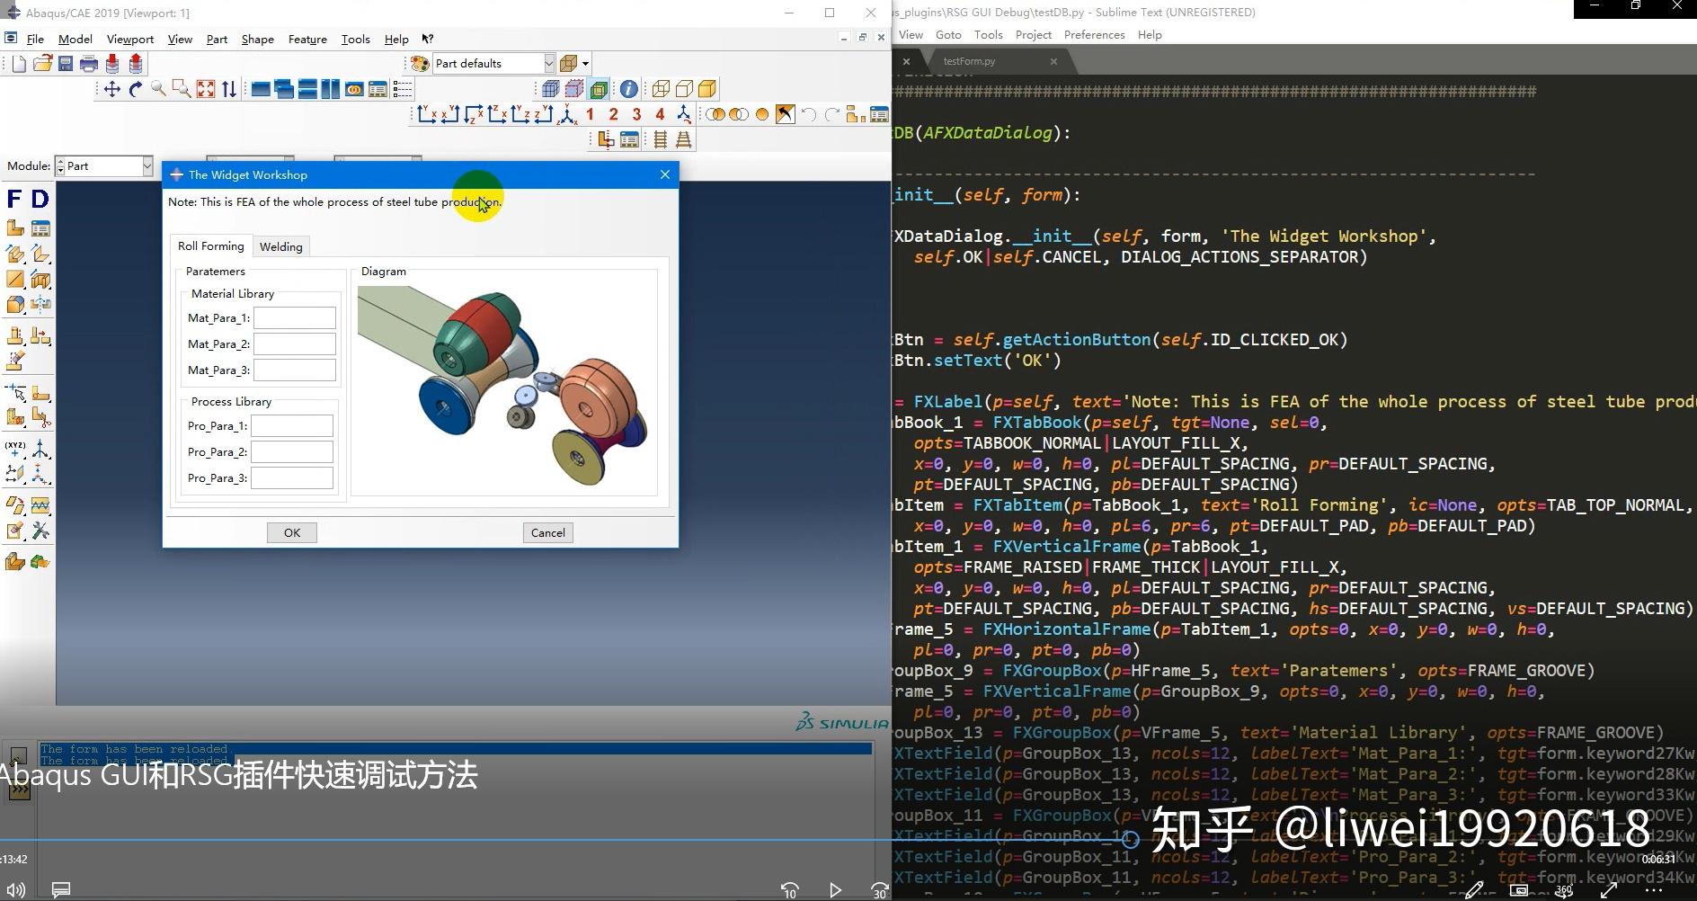Screen dimensions: 1697x901
Task: Apply the numbered view preset 1
Action: pyautogui.click(x=590, y=114)
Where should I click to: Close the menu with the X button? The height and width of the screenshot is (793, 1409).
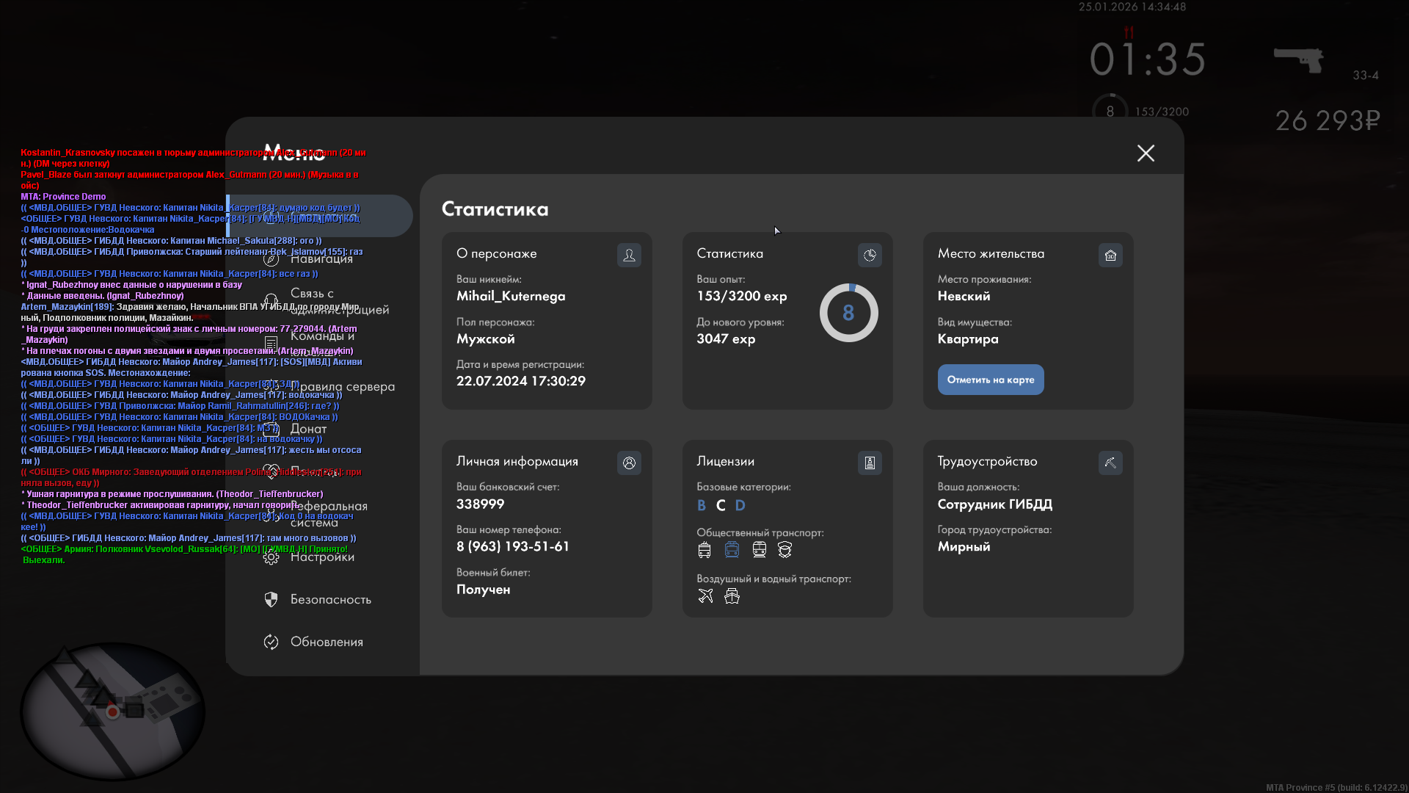point(1146,153)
☆ ☆ ☆ ☆ ☆ ☆ ☆
:: TASK STATEMENT ::
Each line from the one with "Where should I" to the last line of the listing should be returned exactly, both ends included, and no picture with them.

:: ANSWER BELOW ::
Where should I click to: Close the menu with the X button? The height and width of the screenshot is (793, 1409).
point(1146,153)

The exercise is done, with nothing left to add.